Problem
For the listing underneath, give the count of lines containing the string "Luxury" and nothing further.

Task input

__________

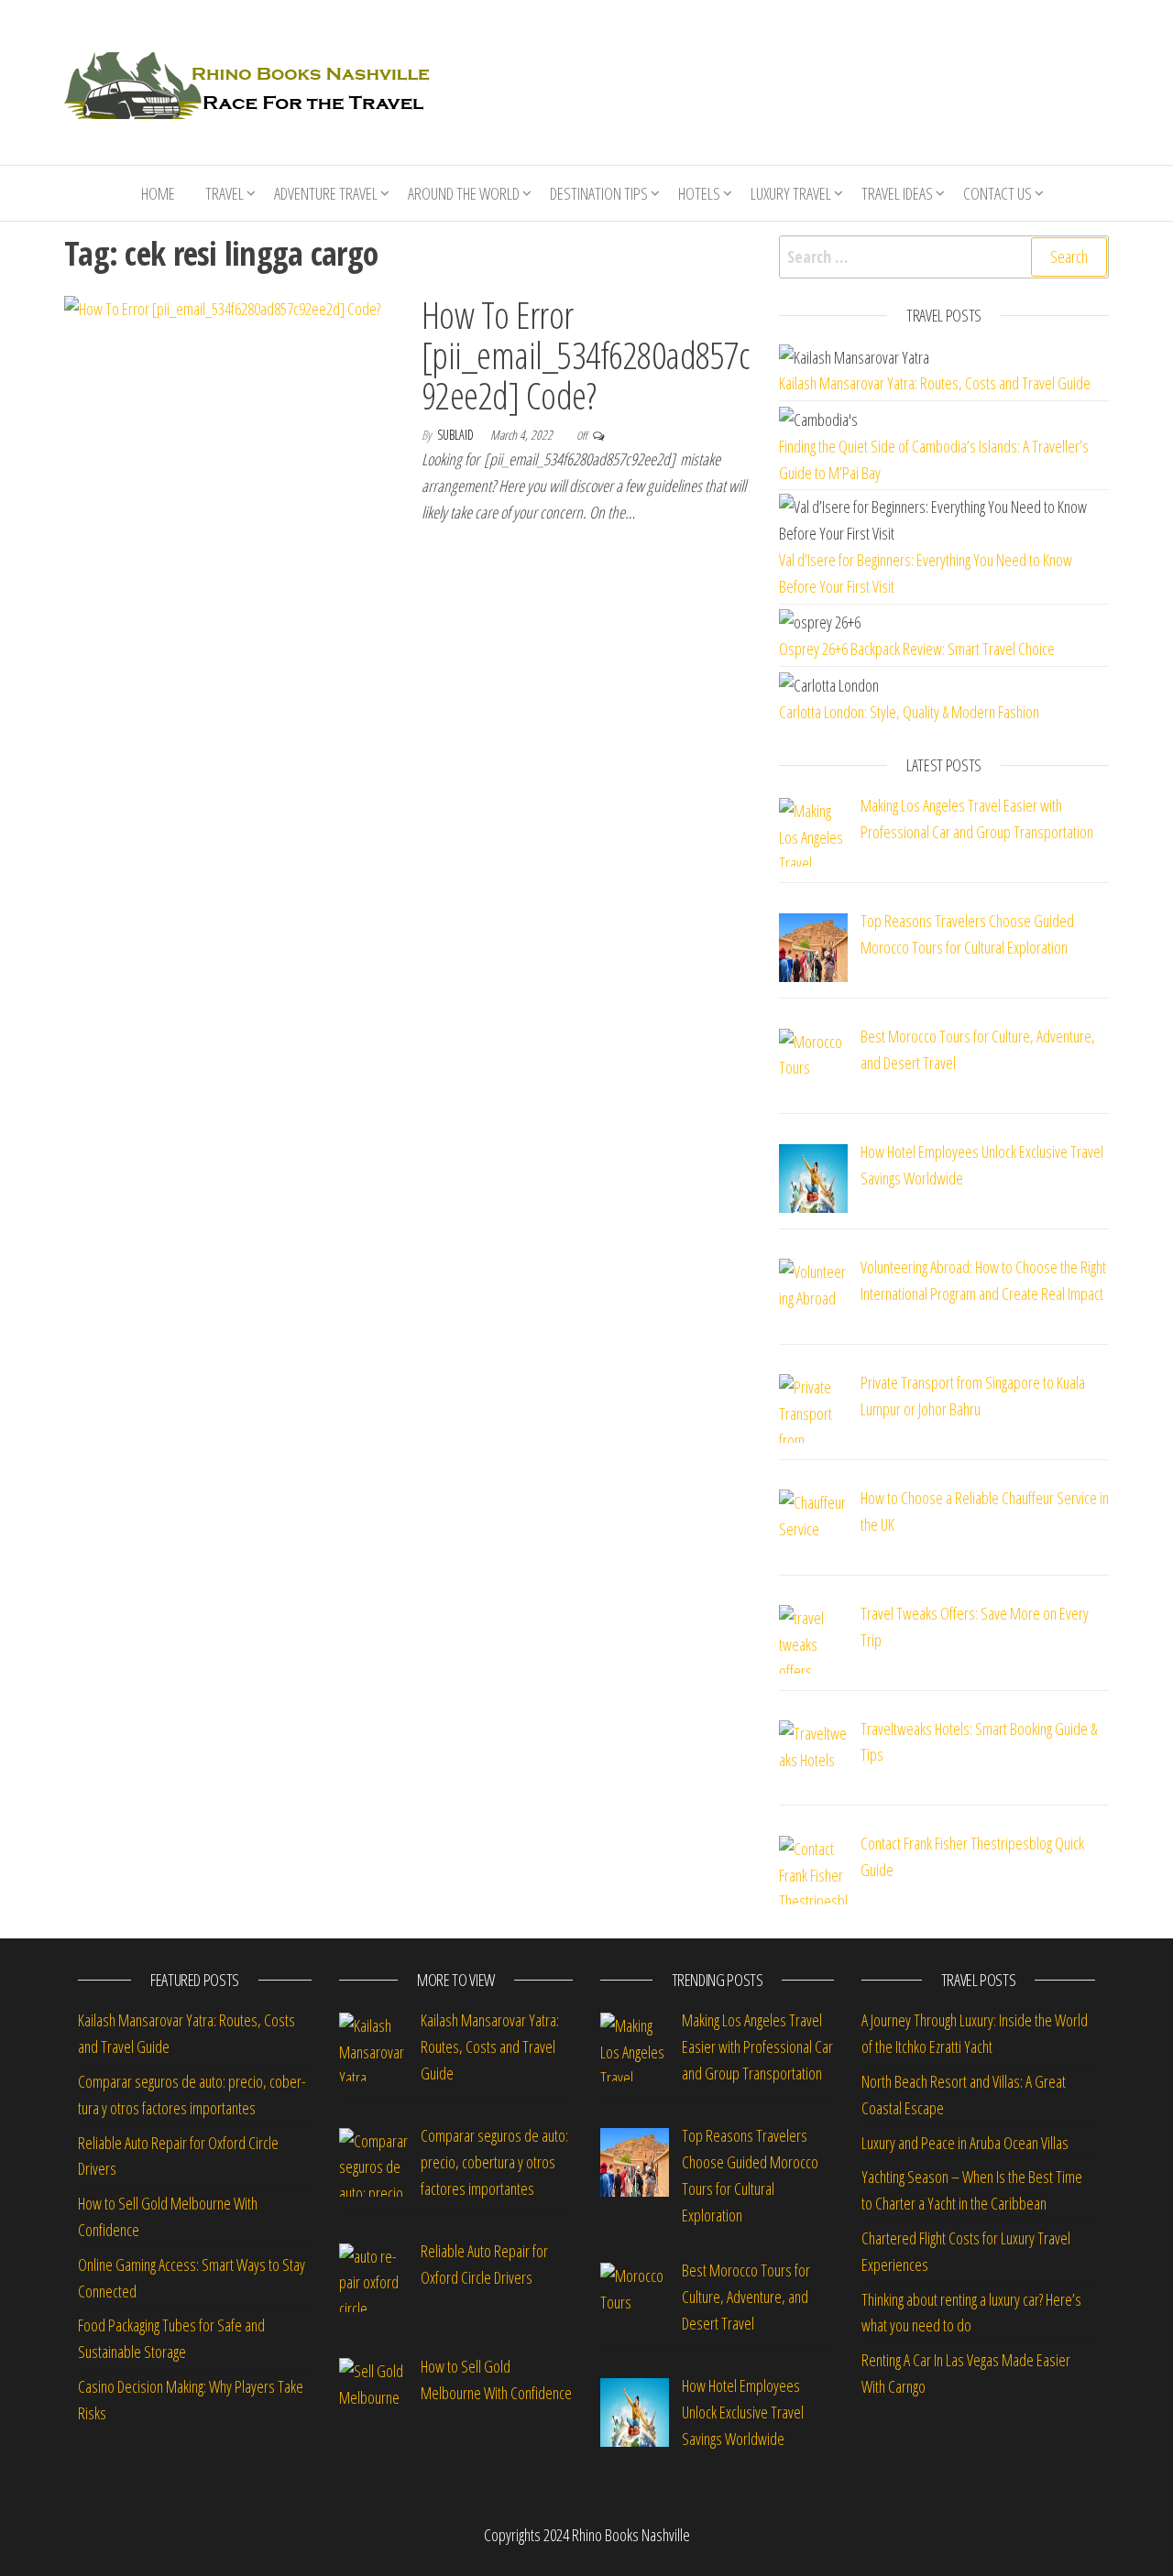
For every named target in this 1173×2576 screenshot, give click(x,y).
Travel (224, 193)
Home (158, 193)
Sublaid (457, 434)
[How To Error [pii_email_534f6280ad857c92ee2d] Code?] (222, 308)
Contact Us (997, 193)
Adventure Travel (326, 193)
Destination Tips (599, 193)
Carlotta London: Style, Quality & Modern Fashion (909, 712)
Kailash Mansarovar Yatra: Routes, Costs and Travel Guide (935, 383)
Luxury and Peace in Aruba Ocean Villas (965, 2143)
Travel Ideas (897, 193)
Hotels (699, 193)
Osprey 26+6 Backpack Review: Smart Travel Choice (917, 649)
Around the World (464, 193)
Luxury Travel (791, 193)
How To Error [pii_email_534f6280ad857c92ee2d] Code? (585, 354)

__________

The answer
2